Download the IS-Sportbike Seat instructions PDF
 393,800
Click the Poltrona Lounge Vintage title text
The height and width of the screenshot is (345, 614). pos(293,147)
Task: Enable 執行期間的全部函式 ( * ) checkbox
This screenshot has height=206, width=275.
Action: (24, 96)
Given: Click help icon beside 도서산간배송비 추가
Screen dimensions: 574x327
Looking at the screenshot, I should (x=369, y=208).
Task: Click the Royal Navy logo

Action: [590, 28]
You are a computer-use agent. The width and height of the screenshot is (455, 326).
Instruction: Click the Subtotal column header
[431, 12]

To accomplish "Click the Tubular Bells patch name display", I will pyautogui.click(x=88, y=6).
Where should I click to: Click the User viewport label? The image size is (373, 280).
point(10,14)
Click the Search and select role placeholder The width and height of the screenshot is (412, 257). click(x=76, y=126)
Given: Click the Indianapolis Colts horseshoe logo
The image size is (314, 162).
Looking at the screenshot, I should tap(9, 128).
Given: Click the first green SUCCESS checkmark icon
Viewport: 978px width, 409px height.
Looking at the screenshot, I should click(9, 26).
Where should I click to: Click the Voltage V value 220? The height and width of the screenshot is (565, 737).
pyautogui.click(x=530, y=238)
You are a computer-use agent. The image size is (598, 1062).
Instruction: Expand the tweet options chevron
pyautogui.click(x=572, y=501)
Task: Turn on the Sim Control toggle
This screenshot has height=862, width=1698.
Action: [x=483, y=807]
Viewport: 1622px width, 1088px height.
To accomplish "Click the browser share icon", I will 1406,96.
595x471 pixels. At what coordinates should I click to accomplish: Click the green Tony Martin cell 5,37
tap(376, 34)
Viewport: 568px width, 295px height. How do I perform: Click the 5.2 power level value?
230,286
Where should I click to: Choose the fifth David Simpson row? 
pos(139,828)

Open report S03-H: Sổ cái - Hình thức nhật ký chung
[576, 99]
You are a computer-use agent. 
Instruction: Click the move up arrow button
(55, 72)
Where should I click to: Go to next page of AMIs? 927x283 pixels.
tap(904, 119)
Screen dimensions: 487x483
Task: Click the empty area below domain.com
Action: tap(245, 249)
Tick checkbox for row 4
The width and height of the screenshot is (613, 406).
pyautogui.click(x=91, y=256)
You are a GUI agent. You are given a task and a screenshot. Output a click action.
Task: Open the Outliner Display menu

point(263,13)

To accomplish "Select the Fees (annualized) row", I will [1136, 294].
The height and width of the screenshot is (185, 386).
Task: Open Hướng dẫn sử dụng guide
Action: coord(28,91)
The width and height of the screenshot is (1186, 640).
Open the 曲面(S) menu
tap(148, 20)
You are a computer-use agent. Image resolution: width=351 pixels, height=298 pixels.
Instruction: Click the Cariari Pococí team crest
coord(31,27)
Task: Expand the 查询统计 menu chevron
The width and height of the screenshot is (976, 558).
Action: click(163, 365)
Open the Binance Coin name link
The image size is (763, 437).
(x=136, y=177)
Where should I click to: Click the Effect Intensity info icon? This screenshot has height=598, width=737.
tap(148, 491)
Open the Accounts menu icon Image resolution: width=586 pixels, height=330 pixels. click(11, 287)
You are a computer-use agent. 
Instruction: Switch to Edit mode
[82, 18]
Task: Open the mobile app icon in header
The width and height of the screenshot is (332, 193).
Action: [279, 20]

INSTRUCTIONS TO FOLLOW: Write every entry out again exactly.

WRITTEN ANSWER:
Download the IS-Sportbike Seat instructions PDF
 393,800
Click the Poltrona Lounge Vintage title text
The height and width of the screenshot is (345, 614). pos(293,147)
Task: Enable 執行期間的全部函式 ( * ) checkbox
This screenshot has height=206, width=275.
Action: (24, 96)
Given: Click help icon beside 도서산간배송비 추가
Screen dimensions: 574x327
Looking at the screenshot, I should (x=369, y=208).
Task: Click the Royal Navy logo

Action: [590, 28]
You are a computer-use agent. The width and height of the screenshot is (455, 326).
Instruction: Click the Subtotal column header
[431, 12]

To accomplish "Click the Tubular Bells patch name display", I will pyautogui.click(x=88, y=6).
Where should I click to: Click the User viewport label? The image size is (373, 280).
point(10,14)
Click the Search and select role placeholder The width and height of the screenshot is (412, 257). click(x=76, y=126)
Given: Click the Indianapolis Colts horseshoe logo
The image size is (314, 162).
Looking at the screenshot, I should tap(9, 128).
Given: Click the first green SUCCESS checkmark icon
Viewport: 978px width, 409px height.
Looking at the screenshot, I should click(9, 26).
Where should I click to: Click the Voltage V value 220? The height and width of the screenshot is (565, 737).
pyautogui.click(x=530, y=238)
You are a computer-use agent. The image size is (598, 1062).
Instruction: Expand the tweet options chevron
pyautogui.click(x=572, y=501)
Task: Turn on the Sim Control toggle
This screenshot has height=862, width=1698.
Action: [x=483, y=807]
Viewport: 1622px width, 1088px height.
To accomplish "Click the browser share icon", I will 1406,96.
595x471 pixels. At what coordinates should I click to accomplish: Click the green Tony Martin cell 5,37
tap(376, 34)
Viewport: 568px width, 295px height. How do I perform: Click the 5.2 power level value?
230,286
Where should I click to: Choose the fifth David Simpson row? 
pos(139,828)

Open report S03-H: Sổ cái - Hình thức nhật ký chung
[576, 99]
You are a computer-use agent. 
Instruction: Click the move up arrow button
(55, 72)
Where should I click to: Go to next page of AMIs? 927x283 pixels.
tap(904, 119)
Screen dimensions: 487x483
Task: Click the empty area below domain.com
Action: tap(245, 249)
Tick checkbox for row 4
The width and height of the screenshot is (613, 406).
pyautogui.click(x=91, y=256)
You are a GUI agent. You are given a task and a screenshot. Output a click action.
Task: Open the Outliner Display menu

point(263,13)

To accomplish "Select the Fees (annualized) row", I will [1136, 294].
The height and width of the screenshot is (185, 386).
Task: Open Hướng dẫn sử dụng guide
Action: coord(28,91)
The width and height of the screenshot is (1186, 640).
Open the 曲面(S) menu
tap(148, 20)
You are a computer-use agent. Image resolution: width=351 pixels, height=298 pixels.
Instruction: Click the Cariari Pococí team crest
coord(31,27)
Task: Expand the 查询统计 menu chevron
The width and height of the screenshot is (976, 558).
Action: click(163, 365)
Open the Binance Coin name link
The image size is (763, 437).
(x=136, y=177)
Where should I click to: Click the Effect Intensity info icon? This screenshot has height=598, width=737.
tap(148, 491)
Open the Accounts menu icon Image resolution: width=586 pixels, height=330 pixels. click(11, 287)
You are a computer-use agent. 
Instruction: Switch to Edit mode
[82, 18]
Task: Open the mobile app icon in header
The width and height of the screenshot is (332, 193).
Action: [279, 20]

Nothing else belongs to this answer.